Serverless and Kubernetes
A few reasons to use Kubernetes
- You can run On-Premises
- Leveraging Existing Kubernetes Investments
- Custom compute, security, or network requirements
- No vendor lock-in
Azure Functions Triggers and Bindings Updates
- Azure Service Bus – Session support (in order message delivery)
- Azure Event Huns – Checkpoint control (coming very soon…)
- Azure Cosmos DB – Checkpoint control (coming soon…)

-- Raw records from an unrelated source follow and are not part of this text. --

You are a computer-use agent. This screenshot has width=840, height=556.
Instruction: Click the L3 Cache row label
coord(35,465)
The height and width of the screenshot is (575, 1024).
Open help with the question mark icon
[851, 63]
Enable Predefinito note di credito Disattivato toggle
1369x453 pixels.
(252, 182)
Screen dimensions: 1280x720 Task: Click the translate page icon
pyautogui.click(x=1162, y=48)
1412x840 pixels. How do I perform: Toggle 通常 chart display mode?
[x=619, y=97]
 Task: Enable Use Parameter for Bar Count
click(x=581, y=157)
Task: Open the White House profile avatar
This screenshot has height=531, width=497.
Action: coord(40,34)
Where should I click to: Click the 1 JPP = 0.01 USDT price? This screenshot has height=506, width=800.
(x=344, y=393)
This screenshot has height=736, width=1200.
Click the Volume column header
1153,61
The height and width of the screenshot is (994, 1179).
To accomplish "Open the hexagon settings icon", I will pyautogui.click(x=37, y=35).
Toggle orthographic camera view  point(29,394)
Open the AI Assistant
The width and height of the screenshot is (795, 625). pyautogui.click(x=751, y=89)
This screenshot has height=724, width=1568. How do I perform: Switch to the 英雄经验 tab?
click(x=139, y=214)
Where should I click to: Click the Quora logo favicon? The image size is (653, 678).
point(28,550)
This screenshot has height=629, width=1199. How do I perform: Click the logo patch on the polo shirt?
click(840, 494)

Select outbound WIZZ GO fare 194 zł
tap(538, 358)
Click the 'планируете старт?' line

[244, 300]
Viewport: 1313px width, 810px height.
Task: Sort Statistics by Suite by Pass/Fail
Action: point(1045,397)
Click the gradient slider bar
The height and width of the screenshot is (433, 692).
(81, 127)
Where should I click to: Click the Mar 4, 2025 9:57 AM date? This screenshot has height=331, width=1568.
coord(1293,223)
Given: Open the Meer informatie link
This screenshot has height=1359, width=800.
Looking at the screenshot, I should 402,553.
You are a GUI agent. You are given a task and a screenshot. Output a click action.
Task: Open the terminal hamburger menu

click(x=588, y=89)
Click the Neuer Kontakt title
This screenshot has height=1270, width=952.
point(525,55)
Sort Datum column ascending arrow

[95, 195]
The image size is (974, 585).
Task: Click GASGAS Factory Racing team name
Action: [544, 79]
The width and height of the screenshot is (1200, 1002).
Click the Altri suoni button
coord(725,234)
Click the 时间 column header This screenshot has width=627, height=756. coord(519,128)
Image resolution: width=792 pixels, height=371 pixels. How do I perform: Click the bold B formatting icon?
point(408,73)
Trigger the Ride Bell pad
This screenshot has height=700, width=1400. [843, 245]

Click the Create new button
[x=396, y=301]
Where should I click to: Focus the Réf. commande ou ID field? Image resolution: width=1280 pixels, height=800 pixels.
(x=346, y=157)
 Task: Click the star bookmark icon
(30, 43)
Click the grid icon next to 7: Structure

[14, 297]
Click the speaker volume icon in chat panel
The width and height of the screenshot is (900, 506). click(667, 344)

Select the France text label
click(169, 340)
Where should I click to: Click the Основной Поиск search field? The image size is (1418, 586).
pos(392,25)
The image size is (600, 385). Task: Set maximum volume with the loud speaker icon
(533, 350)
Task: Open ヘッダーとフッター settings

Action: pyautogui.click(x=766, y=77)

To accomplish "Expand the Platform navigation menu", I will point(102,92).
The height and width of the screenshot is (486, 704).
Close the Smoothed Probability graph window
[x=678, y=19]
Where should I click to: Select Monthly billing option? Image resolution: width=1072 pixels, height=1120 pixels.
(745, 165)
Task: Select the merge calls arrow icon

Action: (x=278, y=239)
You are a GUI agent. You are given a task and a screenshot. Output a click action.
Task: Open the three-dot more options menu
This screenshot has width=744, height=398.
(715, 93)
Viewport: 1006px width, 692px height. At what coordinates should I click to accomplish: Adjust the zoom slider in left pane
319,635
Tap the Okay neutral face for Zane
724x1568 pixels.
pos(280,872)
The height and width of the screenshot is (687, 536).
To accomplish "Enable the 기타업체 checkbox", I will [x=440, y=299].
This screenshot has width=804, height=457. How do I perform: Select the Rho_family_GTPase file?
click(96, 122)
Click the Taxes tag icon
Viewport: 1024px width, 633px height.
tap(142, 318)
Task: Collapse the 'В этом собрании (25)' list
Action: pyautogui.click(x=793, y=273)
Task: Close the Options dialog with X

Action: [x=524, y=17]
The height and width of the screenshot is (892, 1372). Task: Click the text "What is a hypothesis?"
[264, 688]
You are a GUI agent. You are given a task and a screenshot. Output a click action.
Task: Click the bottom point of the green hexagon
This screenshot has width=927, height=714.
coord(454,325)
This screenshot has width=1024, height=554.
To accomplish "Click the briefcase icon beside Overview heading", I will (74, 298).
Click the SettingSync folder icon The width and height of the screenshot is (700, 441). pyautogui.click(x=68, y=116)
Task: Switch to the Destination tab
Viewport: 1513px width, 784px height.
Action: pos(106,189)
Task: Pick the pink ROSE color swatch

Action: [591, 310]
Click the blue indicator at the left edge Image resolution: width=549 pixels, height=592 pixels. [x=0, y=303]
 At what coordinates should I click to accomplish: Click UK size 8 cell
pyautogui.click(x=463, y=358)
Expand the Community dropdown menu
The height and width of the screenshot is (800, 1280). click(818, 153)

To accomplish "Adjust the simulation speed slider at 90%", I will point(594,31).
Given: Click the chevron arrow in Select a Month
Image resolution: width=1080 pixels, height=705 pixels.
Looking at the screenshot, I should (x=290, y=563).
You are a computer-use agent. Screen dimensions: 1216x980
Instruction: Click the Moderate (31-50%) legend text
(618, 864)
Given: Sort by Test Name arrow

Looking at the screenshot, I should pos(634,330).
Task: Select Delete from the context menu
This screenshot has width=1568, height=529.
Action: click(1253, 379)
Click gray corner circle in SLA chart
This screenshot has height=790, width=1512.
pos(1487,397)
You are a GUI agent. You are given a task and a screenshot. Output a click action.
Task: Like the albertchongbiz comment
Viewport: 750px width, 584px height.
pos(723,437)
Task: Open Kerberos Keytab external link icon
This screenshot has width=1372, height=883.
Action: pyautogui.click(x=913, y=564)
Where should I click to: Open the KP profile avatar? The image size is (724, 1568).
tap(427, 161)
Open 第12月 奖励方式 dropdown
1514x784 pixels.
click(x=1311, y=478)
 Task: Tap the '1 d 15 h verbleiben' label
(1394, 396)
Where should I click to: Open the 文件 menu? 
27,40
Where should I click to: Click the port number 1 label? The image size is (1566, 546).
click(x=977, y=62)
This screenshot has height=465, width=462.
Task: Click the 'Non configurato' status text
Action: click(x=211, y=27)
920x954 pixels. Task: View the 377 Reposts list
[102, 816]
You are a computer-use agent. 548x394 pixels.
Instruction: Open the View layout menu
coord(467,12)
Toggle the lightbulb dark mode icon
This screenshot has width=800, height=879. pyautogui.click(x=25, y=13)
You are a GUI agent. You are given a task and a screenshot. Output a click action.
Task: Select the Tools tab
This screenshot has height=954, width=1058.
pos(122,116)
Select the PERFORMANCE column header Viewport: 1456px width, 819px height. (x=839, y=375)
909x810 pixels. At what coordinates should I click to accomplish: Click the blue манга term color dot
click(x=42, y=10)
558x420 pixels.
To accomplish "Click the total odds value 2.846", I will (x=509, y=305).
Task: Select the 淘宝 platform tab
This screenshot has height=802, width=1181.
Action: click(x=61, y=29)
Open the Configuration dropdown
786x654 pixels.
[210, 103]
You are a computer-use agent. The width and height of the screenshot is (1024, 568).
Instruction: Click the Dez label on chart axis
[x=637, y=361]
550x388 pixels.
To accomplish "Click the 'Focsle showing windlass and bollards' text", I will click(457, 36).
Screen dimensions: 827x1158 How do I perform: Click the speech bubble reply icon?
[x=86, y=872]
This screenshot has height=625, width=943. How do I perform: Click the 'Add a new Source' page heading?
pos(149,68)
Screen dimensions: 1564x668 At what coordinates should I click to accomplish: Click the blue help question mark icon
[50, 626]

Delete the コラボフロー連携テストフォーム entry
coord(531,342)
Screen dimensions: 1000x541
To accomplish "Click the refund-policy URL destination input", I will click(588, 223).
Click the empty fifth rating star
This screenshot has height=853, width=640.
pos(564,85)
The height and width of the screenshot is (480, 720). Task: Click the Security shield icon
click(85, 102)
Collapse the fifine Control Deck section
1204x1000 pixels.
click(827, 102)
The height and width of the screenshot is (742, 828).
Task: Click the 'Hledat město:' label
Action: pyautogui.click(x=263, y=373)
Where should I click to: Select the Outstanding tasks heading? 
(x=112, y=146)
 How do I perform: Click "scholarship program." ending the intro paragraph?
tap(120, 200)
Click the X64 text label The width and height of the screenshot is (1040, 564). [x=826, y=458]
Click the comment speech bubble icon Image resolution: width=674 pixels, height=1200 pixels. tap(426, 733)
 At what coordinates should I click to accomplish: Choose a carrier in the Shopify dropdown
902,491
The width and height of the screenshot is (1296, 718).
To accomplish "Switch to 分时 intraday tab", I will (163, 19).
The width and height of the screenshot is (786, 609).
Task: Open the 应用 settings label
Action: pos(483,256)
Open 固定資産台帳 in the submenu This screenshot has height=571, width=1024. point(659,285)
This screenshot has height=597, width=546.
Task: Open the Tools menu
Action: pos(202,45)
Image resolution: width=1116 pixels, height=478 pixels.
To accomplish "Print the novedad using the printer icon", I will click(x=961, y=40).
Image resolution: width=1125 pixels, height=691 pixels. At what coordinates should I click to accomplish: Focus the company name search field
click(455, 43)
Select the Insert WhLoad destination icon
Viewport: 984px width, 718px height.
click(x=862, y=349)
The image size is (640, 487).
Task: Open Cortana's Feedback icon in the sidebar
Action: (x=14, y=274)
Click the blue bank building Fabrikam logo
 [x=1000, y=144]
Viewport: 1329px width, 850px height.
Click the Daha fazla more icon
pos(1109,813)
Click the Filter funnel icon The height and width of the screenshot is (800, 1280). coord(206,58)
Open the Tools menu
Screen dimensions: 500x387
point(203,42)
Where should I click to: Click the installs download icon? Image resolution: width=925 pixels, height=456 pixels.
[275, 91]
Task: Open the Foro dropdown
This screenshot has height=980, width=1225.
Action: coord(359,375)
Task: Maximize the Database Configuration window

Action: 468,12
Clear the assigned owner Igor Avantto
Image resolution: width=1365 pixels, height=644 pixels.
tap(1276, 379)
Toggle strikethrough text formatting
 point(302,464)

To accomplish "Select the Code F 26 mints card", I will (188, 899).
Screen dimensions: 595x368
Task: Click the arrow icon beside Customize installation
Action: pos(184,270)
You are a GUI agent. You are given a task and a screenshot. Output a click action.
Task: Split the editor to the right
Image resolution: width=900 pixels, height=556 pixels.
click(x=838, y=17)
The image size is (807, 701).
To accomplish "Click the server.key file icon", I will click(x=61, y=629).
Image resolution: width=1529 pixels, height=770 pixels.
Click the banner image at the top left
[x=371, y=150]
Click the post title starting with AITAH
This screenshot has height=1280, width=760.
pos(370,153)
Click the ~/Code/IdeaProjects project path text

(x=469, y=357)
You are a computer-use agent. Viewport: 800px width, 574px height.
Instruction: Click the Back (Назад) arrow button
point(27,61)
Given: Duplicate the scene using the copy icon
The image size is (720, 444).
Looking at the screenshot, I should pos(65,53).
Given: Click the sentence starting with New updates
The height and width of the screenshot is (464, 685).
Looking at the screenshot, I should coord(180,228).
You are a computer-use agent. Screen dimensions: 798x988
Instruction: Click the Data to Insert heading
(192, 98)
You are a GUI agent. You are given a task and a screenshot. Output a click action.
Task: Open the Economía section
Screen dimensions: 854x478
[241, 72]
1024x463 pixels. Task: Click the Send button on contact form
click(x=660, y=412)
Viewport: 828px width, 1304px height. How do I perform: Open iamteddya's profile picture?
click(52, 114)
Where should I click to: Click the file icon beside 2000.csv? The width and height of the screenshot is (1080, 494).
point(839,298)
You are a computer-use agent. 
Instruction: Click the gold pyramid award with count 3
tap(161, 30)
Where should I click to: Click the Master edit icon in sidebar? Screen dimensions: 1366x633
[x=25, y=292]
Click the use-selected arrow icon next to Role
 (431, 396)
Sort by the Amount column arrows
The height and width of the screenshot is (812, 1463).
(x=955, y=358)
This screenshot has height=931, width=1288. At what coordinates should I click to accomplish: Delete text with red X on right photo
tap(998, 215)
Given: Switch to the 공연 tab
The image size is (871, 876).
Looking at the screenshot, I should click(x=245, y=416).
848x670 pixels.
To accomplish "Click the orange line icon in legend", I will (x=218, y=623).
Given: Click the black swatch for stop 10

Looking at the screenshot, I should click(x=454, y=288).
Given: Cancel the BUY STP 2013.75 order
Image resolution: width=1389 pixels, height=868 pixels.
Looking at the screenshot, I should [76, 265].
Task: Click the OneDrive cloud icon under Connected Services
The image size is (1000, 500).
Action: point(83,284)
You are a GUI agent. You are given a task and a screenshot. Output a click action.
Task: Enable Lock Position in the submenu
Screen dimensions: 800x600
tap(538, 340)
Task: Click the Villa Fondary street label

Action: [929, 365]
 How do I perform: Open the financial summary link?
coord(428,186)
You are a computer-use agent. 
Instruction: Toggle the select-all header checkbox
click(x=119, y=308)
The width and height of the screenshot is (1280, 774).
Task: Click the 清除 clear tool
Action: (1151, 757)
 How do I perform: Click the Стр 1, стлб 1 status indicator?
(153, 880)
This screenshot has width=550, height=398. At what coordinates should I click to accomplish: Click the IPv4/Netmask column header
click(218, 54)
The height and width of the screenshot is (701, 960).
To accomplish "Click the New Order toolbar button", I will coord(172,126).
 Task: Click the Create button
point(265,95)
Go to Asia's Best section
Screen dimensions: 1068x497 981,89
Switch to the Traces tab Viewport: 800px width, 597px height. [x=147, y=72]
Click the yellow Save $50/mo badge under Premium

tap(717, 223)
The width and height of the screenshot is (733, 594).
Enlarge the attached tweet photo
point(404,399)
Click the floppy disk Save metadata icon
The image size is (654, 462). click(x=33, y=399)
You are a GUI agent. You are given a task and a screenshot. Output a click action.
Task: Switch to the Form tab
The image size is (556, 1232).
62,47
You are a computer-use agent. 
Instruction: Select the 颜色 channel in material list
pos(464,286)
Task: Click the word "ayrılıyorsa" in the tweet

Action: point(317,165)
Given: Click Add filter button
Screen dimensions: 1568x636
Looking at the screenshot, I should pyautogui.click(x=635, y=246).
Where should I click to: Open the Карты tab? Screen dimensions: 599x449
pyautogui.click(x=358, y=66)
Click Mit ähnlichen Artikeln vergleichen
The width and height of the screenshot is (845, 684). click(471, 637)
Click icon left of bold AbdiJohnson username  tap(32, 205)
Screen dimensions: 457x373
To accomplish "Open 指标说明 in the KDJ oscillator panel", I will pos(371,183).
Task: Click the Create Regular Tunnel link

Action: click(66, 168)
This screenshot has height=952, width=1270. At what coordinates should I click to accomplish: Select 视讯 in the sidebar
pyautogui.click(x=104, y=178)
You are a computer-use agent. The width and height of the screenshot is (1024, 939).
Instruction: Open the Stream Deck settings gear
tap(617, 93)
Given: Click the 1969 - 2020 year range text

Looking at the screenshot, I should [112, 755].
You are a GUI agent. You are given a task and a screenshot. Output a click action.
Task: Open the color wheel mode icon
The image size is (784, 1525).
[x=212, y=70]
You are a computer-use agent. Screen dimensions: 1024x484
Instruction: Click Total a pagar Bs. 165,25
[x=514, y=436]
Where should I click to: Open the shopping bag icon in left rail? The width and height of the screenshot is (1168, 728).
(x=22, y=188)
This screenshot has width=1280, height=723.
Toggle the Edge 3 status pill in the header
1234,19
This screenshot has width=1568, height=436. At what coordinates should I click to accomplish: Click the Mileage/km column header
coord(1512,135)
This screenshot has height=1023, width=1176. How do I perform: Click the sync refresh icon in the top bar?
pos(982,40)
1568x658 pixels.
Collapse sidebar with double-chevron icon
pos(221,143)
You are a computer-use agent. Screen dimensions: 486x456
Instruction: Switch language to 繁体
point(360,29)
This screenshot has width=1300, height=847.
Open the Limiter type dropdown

- Kafka (trigger and bindings) – Now works in premium plan
- RabbitMQ (trigger and bindings) – Now works in premium plan
Azure Functions Languages
Azure Function supports multiple languages and it is based on the Runtime versions. The following list shows some of them
- C# (.NET 3.1)
- PowerShell
- JavaScript / TypeScript
- Python
- Java
Custom Handlers
Custom handlers are lightweight web servers that receive events from the Azure Functions host. Any language that supports HTTP primitives can implement a custom handler. This means that custom handlers can be used to create functions in languages that aren’t officially supported.
Conclusion
This article covers various use case covered on topic “What’s New in Azure Functions”. The key parts of discussion focus on the integration use case with Static Web Apps, Premium and VNet, Custom Language Handler, Durable Functions. The discussion extended with Demo of Static Web Apps and detailed discussion about Serverless and Kubernetes.